I found this post from 2017.
This when we were going through another aftershock of our Civil War.
As ya notice we tend to do this.
It goes,...
Well...
Actually history is what it is. We learn from it. Put the Confederate flags, and statues within battle, and grave memorial sites, and leave it at that. It acknowledges the memory, but does not glorify it. Just banning them is culturally divisive, and gives all that material far more power than it really has or needs.
It's an assault many would feel on their identity. Many truly feel this.
You can't deny history. You can only acknowledge it, and learn from it.
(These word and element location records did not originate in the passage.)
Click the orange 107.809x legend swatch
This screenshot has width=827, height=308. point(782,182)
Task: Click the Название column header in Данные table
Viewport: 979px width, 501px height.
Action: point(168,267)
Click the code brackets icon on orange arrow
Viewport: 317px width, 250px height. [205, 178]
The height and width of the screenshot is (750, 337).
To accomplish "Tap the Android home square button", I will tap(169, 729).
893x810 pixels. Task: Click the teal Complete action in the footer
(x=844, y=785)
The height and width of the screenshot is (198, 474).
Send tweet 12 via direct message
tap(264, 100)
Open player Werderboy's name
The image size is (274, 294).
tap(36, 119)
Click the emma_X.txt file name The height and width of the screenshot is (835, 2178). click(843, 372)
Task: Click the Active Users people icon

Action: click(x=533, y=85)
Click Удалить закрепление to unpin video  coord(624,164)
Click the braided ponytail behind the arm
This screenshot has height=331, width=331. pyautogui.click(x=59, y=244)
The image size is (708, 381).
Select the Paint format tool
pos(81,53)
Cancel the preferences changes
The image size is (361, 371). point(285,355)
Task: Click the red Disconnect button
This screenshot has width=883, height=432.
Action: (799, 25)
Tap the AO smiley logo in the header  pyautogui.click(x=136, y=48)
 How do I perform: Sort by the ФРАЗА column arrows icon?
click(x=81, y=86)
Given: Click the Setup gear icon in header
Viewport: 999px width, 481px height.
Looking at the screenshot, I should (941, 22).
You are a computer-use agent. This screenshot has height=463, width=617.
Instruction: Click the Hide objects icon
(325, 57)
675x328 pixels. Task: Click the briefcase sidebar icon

We learned that though the common Southern trooper did fight with great valor. (...even Obama said this.) Their cause was not worthy of them. (...he said that too.)
The common Southern soldier fought for his family, and home. However his government started the war to found a nation that they very specifically stated was based on Slavery...they said it. It's in the written record. All of the founders of the Confederacy said it plainly, and proudly...no getting around it. There it is in print in their words. Case closed. Now lets just get the hell on with the 21st bleeping century.
'Course like me in my Blue 9th U.S. Colored Calvary tunic. ( ...above.) If they want to wear the Grey...cool. Just keep the flags, and statues where they should be...at the memorials. ...and re-enactment fields.
Btw I remember when the Klan wanted to march in Harlem. This back in the extreme daze of the late 60's 70's. 'Course all hell broke out, and it never happen. Me I said at the time to universal condemnation that they should march. I mean this I 'had' to see.
The reasoning at the time was that Civil Rights groups marched through their 'hoods. Soo they'll march in ours. This would have been a profoundly interesting event. ..if it happened. which it didn't.
Turns out we were as intolerant they are...kinda.
'But if it did happen,...
Ideally everybody should have been friendly, and respectful to our "guests". Even though they had our blood on their hands,...human person to person as Dr. king asked us to be. Confront your enemy with patients, and kindness.
Worked in a way for that Gandhi guy. ...kinda.
Being the gleefully deranged peacenik that I still am. I hoped for conversations, and debates between the Kluxers, and Harlemites...all done over a great table of Bar-B-Q. That, and everybody goes home changed in their hearts having found out that we we're all just folks.
It is such dreams as this that might yet save this Republic.